It seems that despite the massive push to increase its own market share in the AI chatbot-verse, Google’s parent company Alphabet has been warning its own staff about the dangers of AI chatbots.

“The Google parent has advised employees not to enter its confidential materials into AI chatbots” and warned “its engineers to avoid direct use of computer code that chatbots can generate,” according to a report from Reuters. The reason for these security precautions, which an increasing number of companies and organizations have been cautioning their workers concerning these publicly available chat programs, is twofold. 

One is that human reviewers, which have been found to essentially power chatbots like ChatGPT, could read sensitive data inputted in chats. Another reason is that researchers found AI could reproduce the data it absorbed and create a leak risk. Google stated to Reuters that “it aimed to be transparent about the limitations of its technology.”

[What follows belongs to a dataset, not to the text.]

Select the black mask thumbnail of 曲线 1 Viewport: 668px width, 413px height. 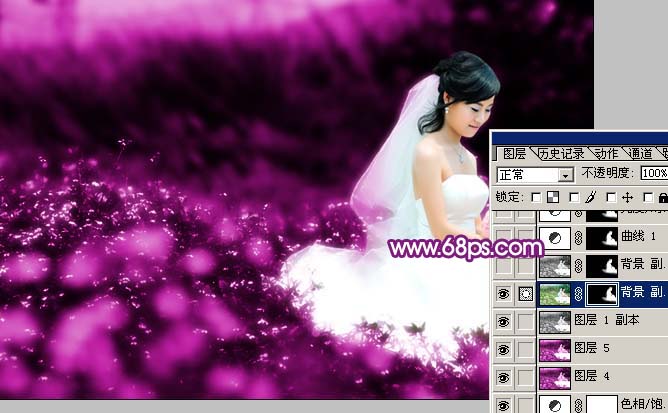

Meanwhile, Google has been rolling out its own chatbot Google Bard to 180 countries and in more than 40 languages, with billions of dollars in investment as well as advertising and cloud revenue from its AI programs. It’s also been expanding its AI toolset to other Google products like Maps and Lens, despite the reservations of some in leadership around the potential internal security challenges presented by the programs. 

The duality of Google 

One reason for why Google is trying to have it both ways is to avoid any potential business harm. As stated before, the tech giant has invested heavily in this technology, and any major controversy or security slip-up could cost Google a huge amount of money.

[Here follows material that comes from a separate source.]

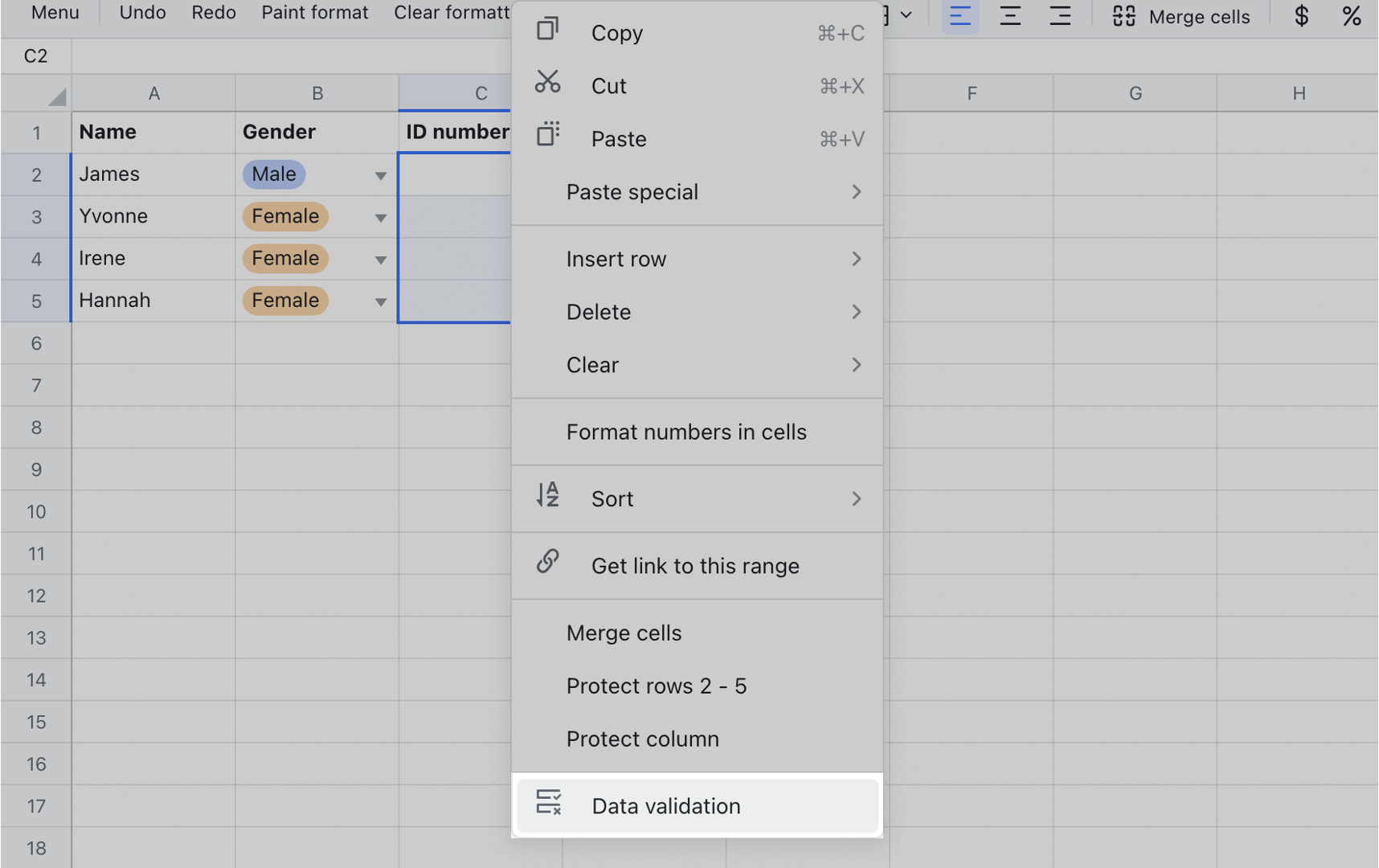Viewport: 1379px width, 868px height.
Task: Click the percent format icon
Action: [1351, 16]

Other businesses have been attempting to set up similar standards on how their employees interact with chatbot AI while on the job. Some have confirmed this notion with Reuters including Samsung, Amazon, and Deutsche Bank. Apple did not confirm but has reportedly done the same

In fact, Samsung outright banned ChatGPT and other generative AI from its workplace after it reportedly suffered three incidents of employees leaking sensitive information via ChatGPT earlier in 2023. This is especially damaging as the chatbot retains any entered data, meaning internal trade secrets from Samsung are now essentially in the hands of OpenAI.

Though it seems quite hypocritical, there are plenty of reasons why Google and other companies are internally being so cautious about AI chatbots. I wish it could extend that caution to how rapidly it develops and publicly pushes that same tech, however.